Le barrage de Sivens dans le Tarn, au coeur de la discorde
« Aucun engin n'a pu passer », a confirmé la gendarmerie à l'AFP. « Tout est figé ». Les alentours du site du futur barrage de Sivens dans le Tarn ressemblait ce lundi à un camp retranché. Les opposants - regroupés sous deux bannières, le Collectif du Testet et le Collectif Bouille – ainsi que la Confédération paysanne, n'en démordent pas. Ils demandent un moratoire ou un report du début des travaux pour ce projet sur la rivière de Tescou.
Le barrage, destiné à alimenter en eau les fermes situées à proximité, ferait disparaître un réservoir de biodiversité de 13 hectares.

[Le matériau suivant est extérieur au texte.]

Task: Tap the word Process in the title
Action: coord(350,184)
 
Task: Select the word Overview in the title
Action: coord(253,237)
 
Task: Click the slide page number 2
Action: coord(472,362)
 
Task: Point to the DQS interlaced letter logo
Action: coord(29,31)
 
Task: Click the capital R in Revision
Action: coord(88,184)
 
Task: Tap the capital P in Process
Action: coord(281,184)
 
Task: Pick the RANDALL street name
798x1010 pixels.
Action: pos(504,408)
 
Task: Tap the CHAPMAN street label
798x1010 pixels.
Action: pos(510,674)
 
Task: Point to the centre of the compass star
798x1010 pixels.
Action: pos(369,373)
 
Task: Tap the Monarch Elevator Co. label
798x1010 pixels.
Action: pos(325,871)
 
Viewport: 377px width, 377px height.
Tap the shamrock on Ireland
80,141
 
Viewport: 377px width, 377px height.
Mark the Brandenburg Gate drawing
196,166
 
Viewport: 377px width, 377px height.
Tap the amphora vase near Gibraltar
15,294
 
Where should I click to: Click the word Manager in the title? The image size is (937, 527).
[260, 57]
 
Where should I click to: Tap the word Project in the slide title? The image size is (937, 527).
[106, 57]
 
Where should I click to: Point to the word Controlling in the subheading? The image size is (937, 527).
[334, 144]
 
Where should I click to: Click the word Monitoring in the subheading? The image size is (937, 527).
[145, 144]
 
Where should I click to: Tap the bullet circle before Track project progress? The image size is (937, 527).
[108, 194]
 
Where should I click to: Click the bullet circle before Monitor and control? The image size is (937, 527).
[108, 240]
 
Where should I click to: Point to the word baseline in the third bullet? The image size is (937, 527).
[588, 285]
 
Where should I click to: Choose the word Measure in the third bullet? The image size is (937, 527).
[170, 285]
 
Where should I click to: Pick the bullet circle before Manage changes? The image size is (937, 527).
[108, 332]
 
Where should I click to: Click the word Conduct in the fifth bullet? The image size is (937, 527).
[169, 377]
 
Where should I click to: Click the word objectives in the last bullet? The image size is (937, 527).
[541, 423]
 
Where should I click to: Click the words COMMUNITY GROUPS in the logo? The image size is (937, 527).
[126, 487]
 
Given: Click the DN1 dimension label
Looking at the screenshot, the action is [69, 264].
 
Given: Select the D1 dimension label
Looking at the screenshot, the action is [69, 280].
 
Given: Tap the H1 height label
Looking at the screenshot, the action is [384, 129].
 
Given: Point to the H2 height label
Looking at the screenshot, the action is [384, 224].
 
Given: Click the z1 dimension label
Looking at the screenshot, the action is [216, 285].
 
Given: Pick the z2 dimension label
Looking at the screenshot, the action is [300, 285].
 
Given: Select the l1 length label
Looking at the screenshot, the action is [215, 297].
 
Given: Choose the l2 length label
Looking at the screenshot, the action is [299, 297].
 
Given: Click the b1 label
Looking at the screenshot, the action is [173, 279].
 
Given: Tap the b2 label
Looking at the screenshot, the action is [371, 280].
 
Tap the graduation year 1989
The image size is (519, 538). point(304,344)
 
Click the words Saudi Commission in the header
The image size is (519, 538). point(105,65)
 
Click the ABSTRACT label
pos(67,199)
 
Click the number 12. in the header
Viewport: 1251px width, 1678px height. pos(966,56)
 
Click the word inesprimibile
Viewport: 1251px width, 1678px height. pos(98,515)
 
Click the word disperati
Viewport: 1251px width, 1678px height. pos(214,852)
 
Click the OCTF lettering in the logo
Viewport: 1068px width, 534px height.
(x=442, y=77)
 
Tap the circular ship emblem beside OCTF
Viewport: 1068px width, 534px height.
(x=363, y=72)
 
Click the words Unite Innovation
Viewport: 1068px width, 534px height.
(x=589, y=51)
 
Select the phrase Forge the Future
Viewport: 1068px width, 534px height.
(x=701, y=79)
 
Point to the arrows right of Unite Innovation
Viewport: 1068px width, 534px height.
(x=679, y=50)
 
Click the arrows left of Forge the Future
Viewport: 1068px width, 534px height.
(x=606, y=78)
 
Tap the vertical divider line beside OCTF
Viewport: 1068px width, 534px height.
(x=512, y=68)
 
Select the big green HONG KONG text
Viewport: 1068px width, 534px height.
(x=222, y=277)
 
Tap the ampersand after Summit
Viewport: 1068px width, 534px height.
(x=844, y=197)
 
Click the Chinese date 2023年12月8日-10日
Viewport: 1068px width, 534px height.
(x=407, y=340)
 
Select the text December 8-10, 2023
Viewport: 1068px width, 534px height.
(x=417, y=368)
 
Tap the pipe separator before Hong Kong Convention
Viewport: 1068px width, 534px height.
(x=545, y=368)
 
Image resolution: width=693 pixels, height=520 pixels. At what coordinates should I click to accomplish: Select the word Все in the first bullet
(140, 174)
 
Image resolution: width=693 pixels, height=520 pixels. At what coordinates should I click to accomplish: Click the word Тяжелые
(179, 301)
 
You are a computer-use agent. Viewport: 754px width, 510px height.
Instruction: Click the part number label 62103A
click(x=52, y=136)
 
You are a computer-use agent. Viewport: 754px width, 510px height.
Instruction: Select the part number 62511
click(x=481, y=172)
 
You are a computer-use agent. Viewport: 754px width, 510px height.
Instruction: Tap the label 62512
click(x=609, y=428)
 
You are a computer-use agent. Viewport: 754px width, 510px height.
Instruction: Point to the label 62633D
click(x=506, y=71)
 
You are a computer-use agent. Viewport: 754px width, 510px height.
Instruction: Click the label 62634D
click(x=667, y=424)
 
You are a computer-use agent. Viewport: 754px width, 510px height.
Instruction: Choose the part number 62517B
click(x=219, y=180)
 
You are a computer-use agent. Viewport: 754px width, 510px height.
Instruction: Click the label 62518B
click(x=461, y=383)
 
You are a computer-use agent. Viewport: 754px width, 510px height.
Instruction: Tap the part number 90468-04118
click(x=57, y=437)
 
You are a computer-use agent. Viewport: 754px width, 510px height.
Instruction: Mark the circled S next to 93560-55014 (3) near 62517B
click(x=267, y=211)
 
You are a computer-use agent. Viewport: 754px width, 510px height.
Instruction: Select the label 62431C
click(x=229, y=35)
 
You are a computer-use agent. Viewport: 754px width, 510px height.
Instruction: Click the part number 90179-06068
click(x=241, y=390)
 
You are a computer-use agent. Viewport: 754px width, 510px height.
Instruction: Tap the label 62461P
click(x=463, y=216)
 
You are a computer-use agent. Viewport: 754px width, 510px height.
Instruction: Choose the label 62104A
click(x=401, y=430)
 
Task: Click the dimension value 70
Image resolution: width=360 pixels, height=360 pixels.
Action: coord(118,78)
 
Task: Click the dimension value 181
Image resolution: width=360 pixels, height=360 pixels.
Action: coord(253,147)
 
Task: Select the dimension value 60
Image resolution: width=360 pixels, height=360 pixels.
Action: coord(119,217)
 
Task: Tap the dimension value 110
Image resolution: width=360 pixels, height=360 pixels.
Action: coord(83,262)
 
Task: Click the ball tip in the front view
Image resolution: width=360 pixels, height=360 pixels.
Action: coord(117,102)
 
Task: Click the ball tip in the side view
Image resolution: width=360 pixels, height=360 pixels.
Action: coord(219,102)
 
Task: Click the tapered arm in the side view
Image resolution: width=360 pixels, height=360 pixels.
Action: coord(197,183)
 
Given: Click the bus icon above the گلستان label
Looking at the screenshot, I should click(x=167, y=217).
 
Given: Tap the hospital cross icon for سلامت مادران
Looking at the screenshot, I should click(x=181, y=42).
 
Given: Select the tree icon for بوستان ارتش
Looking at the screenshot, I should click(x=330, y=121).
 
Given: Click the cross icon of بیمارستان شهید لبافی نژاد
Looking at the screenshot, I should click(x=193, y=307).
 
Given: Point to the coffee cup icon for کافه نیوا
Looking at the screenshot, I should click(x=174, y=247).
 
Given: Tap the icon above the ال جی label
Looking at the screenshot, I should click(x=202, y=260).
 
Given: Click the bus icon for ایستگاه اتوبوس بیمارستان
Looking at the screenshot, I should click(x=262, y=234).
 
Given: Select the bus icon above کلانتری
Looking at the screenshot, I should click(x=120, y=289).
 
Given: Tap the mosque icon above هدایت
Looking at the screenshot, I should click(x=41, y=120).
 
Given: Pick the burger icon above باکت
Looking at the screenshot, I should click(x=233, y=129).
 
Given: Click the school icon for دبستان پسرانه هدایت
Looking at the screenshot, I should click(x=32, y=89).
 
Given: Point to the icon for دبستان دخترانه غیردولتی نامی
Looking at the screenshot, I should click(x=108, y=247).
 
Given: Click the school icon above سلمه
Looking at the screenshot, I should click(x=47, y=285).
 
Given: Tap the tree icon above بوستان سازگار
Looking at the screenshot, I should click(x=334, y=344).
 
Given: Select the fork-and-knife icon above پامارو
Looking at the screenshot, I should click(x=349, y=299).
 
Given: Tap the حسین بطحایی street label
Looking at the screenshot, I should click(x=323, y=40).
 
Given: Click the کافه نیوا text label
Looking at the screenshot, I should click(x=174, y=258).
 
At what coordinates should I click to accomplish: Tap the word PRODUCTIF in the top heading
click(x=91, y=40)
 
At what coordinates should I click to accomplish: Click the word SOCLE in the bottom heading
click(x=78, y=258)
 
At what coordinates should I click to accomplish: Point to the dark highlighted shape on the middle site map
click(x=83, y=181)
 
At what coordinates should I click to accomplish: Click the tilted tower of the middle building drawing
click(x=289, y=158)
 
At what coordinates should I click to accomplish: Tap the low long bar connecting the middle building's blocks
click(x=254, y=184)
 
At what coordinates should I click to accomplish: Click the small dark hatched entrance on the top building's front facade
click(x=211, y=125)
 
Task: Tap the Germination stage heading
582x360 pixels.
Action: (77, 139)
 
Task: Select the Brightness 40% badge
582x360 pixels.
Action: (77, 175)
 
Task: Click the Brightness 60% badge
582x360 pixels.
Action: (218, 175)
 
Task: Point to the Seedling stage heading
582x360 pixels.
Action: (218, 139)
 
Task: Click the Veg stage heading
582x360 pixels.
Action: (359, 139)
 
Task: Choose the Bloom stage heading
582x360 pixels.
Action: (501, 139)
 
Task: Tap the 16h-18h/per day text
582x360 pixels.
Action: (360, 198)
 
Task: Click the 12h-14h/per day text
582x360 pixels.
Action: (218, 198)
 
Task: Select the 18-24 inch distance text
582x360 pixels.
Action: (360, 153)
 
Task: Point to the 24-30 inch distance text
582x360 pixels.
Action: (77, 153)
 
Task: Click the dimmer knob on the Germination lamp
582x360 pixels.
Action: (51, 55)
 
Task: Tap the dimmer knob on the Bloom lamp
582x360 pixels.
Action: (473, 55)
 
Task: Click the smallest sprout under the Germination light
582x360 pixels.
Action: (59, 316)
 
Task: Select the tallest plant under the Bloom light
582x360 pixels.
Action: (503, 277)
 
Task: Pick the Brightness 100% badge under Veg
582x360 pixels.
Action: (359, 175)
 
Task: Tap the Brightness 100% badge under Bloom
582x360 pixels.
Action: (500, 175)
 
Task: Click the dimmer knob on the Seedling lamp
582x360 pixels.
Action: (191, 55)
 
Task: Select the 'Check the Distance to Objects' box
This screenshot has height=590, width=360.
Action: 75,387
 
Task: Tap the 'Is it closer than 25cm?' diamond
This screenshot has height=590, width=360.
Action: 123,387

Ses adversaires s'émeuvent de la mort d'une zone humide qui abrite 94 espèces protégées, parmi lesquelles des lamproies du Planer, un vertébré primitif en forme d'anguille.
Soutenus par le député européen José Bové, ils dénoncent une vision dépassée de l'agriculture et ont entamé plusieurs actions pour protester : grève de la faim, blocage du site... Cinq personnes se sont même enterrées jusqu'à la taille sur le chemin d'accès au chantier empêchant la reprise des travaux de déboisement par les bulldozers, a indiqué Ben Lefetey, porte-parole du collectif de sauvetage de la zone humide du Testet.
Les opposants dénoncent également le coût global du projet estimé par le conseil général lui-même à 8,4 millions d'euros et les frais annuels de fonctionnement qu'ils évaluent à plus de 300 000 euros.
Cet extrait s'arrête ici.